Avec De retour à la source, déjà son huitième album, Isabelle Boulay marque son entrée dans le giron d’Audiogram et la réalisation d’un rêve qu’elle entretenait depuis longtemps, celui de rendre hommage à ce frisson originel que lui procura le country, cette musique trop facilement dénigrée et que l’on retrouve pourtant, tel un fil conducteur, chez tout bricoleur de refrains qui a grandi – en anglais ou en français – sur cette terre d’Amérique.
Évidemment, pour une artiste de la stature de Boulay, il n’était pas question de laisser quoi que ce soit au hasard.
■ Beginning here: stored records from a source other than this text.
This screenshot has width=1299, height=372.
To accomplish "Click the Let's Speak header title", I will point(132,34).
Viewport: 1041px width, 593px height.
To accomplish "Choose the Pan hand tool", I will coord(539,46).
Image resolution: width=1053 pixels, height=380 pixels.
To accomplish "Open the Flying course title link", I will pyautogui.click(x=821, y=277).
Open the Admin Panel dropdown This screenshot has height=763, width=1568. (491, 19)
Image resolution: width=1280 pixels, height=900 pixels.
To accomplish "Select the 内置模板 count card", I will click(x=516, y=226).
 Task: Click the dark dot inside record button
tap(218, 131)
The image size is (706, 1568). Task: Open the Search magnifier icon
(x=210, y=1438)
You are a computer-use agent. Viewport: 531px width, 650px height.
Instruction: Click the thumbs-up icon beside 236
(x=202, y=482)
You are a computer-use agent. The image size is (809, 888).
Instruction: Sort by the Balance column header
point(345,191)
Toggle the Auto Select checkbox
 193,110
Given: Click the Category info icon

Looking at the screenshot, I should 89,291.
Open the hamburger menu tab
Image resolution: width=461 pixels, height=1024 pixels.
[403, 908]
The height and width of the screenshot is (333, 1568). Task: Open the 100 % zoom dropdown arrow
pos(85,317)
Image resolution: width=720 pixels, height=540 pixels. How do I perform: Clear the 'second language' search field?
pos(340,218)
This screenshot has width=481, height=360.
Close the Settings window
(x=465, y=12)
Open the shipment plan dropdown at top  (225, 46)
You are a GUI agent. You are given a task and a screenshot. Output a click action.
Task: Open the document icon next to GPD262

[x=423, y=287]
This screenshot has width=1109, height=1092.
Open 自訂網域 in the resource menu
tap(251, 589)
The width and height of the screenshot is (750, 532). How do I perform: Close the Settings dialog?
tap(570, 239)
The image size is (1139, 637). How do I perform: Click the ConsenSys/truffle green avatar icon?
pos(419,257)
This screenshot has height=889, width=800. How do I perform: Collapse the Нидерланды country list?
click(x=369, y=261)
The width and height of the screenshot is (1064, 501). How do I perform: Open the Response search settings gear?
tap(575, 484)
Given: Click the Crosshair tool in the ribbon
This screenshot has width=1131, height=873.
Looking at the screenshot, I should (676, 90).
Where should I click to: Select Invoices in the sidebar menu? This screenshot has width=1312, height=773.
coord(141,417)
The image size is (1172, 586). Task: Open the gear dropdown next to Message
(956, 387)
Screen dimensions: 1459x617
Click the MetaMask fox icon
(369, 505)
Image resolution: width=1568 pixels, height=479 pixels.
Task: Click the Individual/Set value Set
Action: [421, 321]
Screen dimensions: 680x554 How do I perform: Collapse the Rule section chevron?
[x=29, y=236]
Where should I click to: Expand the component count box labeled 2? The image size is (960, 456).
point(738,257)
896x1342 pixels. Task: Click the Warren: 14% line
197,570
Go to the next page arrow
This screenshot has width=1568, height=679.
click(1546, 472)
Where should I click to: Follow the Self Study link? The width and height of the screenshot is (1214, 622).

En s’entourant de musiciens pour qui le country est la langue maternelle et en ne sollicitant que des auteurs-compositeurs consacrés ou dont l’étoile est en ascension (Michel Rivard, Zachary Richard, Luc de Larochellière, Louise Forestier, André Gagnon, Jorane et «notre» Damien Robitaille), l’interprète gaspésienne cultive à la perfection le paradoxe du country moderne, qui cherche à la fois à être reconnu comme art et comme artisanat, comme musique pop et comme expression d’une mémoire rurale, voire pré-industrielle.
Car il faut dire que la magie du country réside dans ses dualités: comme le blues, il est à la fois la blessure et l’onguent, et les chansons que Boulay a retenues traduisent bien ce «mal qui nous fait du bien», comme le chantait Ferré à propos d’autre chose.
Malgré tout, De retour à la source est le genre d’album dont on peut dire qu’il a les qualités de ses défauts: pour chaque délicieux frisson (je pense notamment à De Matane à Bâton Rouge, qui porte l’ADN musical de Michel Rivard, ou à l’adaptation française du classique If I Needed You de Townes Van Zandt), on doit malheureusement se farcir quelques chansons dont la mélancolie est trempée dans le sucre.
Mais en bout de ligne, l’album trahit une remarquable cohérence, qui doit beaucoup à sa palette instrumentale (dobro, mandoline, harmonica et, bien sûr, pedal steel nous annoncent qu’on est au pays du country), mais aussi à la remarquable sobriété de ses interprétations. À l’instar d’Allison Kraus ou d’Emmylou Harris, en effet, Isabelle semble comprendre instinctivement que le point G du hurtin’ song n’est accessible qu’à ceux qui savent doser l’abandon et la pudeur.